Economists and politicians will debate why the US recovery flagged this spring. Critics on the right say Obama should have cut regulations and taxes, not passed a new health-care plan. Keynesians to his left say - as they have said for two years - that his "stimulus" was simply too small. That question of blame will be central to next year's presidential campaign.

Reagan and Clinton were both years in to real booms when public perception caught up with economic reality. Obama's aides like to note that poll numbers for every president of modern times have dipped below 40 per cent - as Obama's did last month for the first time in Gallup's survey. But neither Reagan nor Clinton had ratings this bad this close to an election.

So, Obama's supporters and foes alike have begun to contemplate something that has no place in the triumphal arc on which he seemed set when elected: Obama could well lose next time. The president's odds of re-election on the political gambling site Intrade were exactly even last weekend. And the online traders aren't the only ones gambling.

The sense of weakness has begun to ripple outward. For instance, Israeli and Palestinian leaders alike are acting as if there won't be another Obama term, rebuffing the most powerful man in the world without evident regret.
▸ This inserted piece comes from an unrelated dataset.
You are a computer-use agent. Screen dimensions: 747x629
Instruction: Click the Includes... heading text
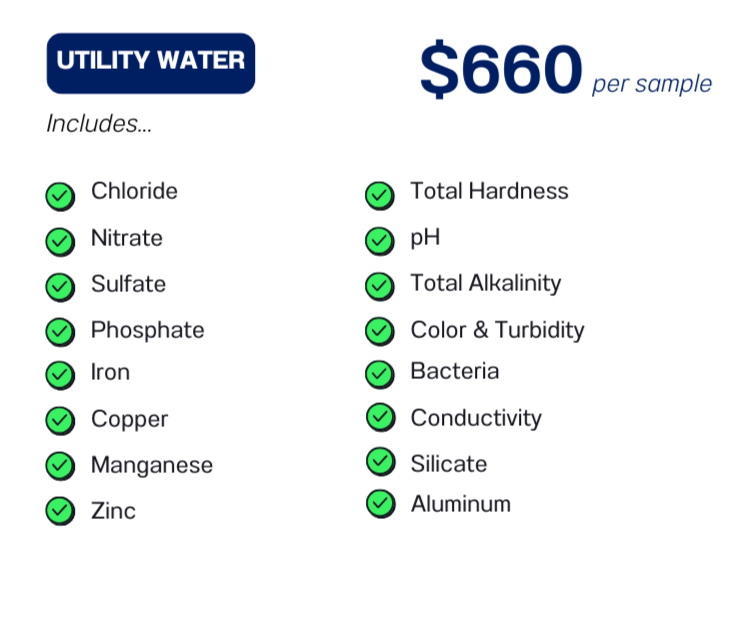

Obama ran for office and won it as the candidate of history and change - and that candidate never loses. For that reason, it may have taken unusually long for his lengthening odds for 2012 to sink in. The White House still projects political confidence and leading Democrats continue to stand with Obama publicly, but privately they are beginning to worry.

Although he remains overwhelmingly popular inside his own party, it's the independents he's losing. An unexpectedly tight congressional election in liberal New York City is the latest bad sign: the voters, unhappy with Obama, are taking it out on his allies.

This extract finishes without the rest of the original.